On Sun, Aug 29, 2010 at 1:04 PM, David Gerard dgerard@gmail.com wrote:
On 29 August 2010 12:09, Michael Peel email@mikepeel.net wrote:
I'm really puzzled how they managed to get the description of the Wikimedia community so wrong, considering that talked to them on the phone about this on Friday afternoon and thought that I'd explained this to them. A bit of basic fact-checking should have shown up the non-existance of a "Wikipedia committee" (and, of course, the existence of the "online encyclopedia that anyone can edit" bit...).
Having a space to fill in the silly season, and fundamentally really not giving a hoot what it's filled with or whether it even makes sense. This is why Wikipedia media coverage peaks in August.[citation needed]
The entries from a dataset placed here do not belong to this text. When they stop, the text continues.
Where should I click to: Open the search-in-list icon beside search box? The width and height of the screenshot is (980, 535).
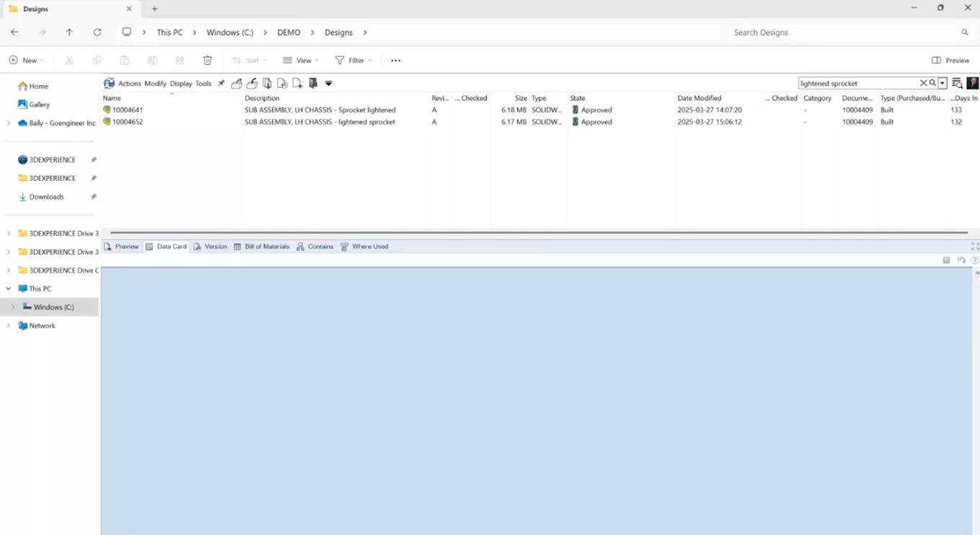point(958,84)
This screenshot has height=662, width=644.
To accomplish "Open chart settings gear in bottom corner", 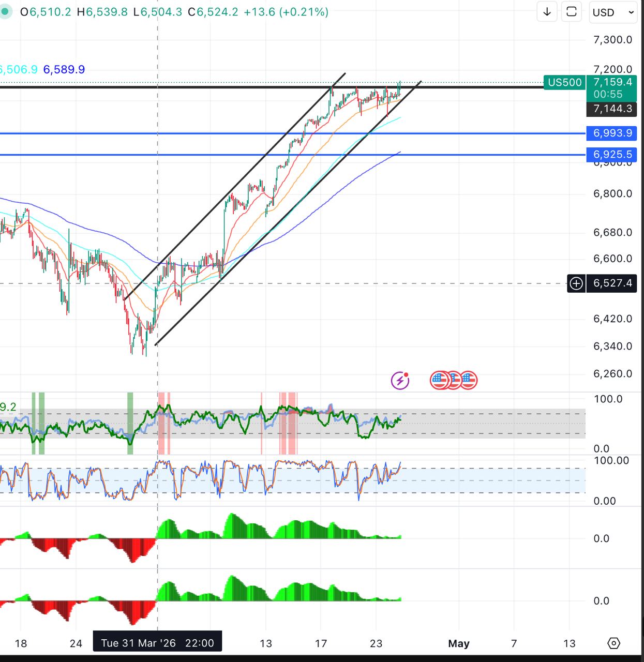I will [613, 643].
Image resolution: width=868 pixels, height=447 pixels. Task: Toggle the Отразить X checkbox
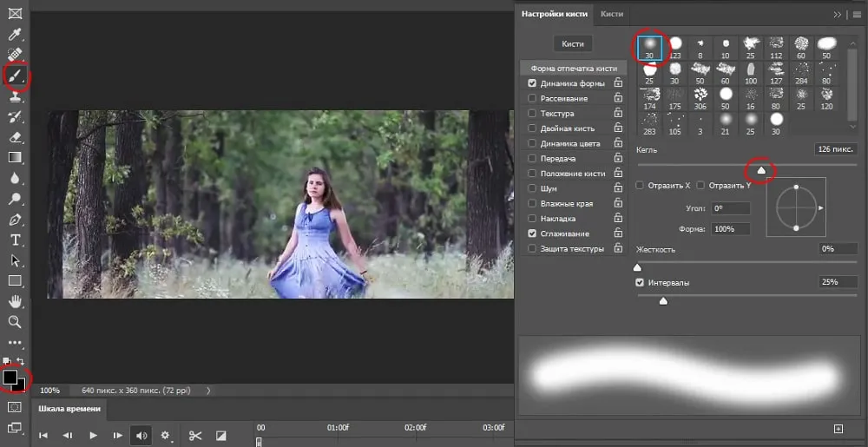click(640, 185)
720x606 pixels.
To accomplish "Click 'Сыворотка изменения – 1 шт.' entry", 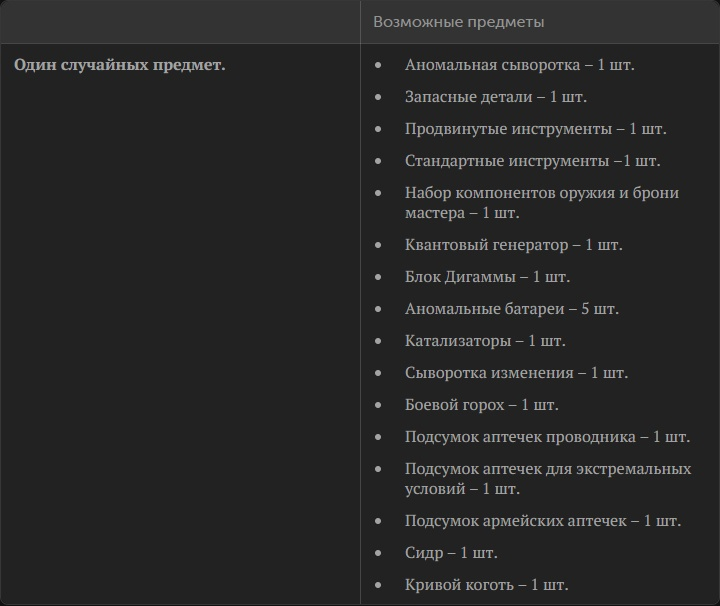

Does no-one want to discuss whether the ending of the Mousetrap play should be included in the article or not? I haven't seen it, btw, so if people could avoid revealing the ending that would be good! :-)
This is not an invitation to revive the whole spoiler debate, but this situation is slightly different in that those involved in putting the play on and the descendants of the author are speaking out against this. I suppose it is an argument for spoilers if those involved request it. There is something similar going through the courts at the moment regarding the identity of the Stig, the test driver on the BBC program Top Gear.
Could there be a BLP-like exception for spoilers, adding one if those who wrote or produce the thing being spoiled request it? Obviously, the ending or spoiler would still be discussed within the article, but you could add a section saying "XYZ have requested that the ending not be spoiled, so this notice serves as a spoiler notice that the article reveals and discusses the ending" (modified as needed).
Seem courteous, but can Wikipedia be courteous?